A mediocre, predictable, overlong and, ultimately, disappointing follow up to the far superior Dawn.
*Warning*
Review contains spoilers.
The first 15 minutes (available on YouTube at the time of writing), are the highlight of this mish mash of excellent visuals, influences of far superior movie subplots, think Aliens and Weyland Yutani's desire to use the Xenomorph as super soldiers via the antics of a corporate shill and his inevitable double cross of the team, to the Dirty (half) Dozen who are teamed up to carry out the mission.
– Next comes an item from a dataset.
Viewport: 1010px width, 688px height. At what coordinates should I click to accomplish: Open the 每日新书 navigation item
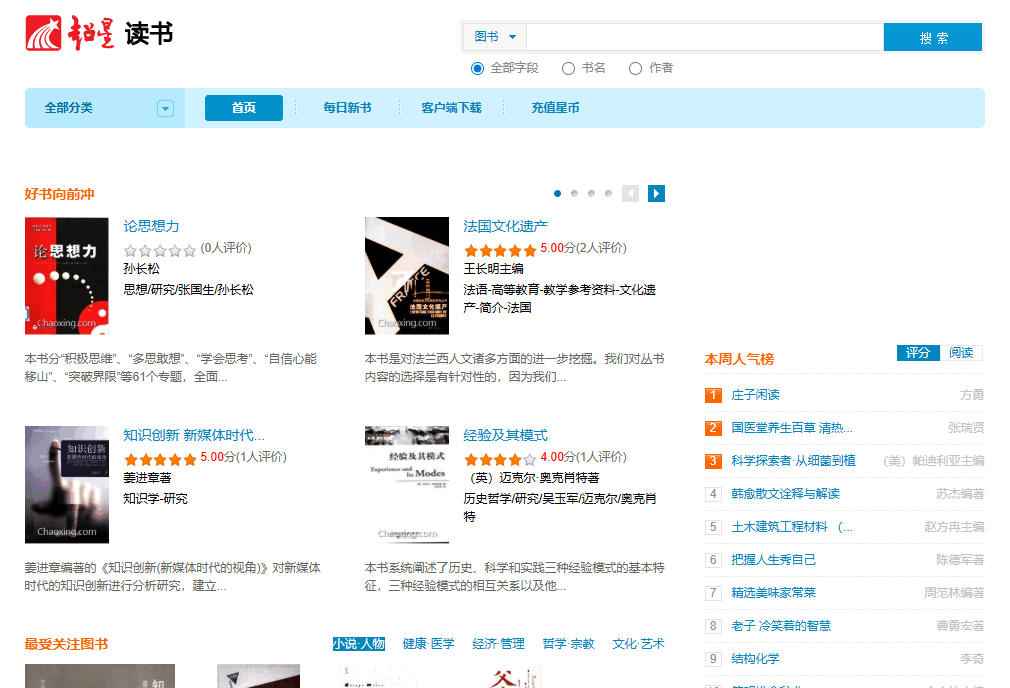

Cherry picking aspects from everything from the Italian Job via the Ocean's movies to 28 Days later, as well as the aforementioned Cameron classic leads to a tale of unrequited love, two dimensional cut out and keep "action" hero stereotypes, who in turn lead to characters you don't feel invested in, even the rather good Bautista, abandonment, redemption and a, VERY, briefly touched upon obsveration on the rise of the influencer/Youtuber phenomenon are all introduced, tease a better plot/movie somewhere on the editing room floor and are quickly discarded as yet another scene of peril at the hands of Patient Zero/Alpha Z and his Queen begins again during 2 hours plus of Parkour zombies, clichéd dialogue, in jokes, confusing legend building (that if this had been developed as a limited series rather than an event movie would have been a much more satisfying pay-off) and "see it a mile off" (anti) climactic twist ending.
Overall disappointing.
Perhaps Snyder has pulled a Justice League and there is a far better film out there somewhere destined to be released due to fan pressure at a later date.
If you want to see a movie where the Father/Daughter dynamic is used to its full potential in a story of genuinely scary undead then the much better Train to Busan is a worthy suggestion on fast zombies done right.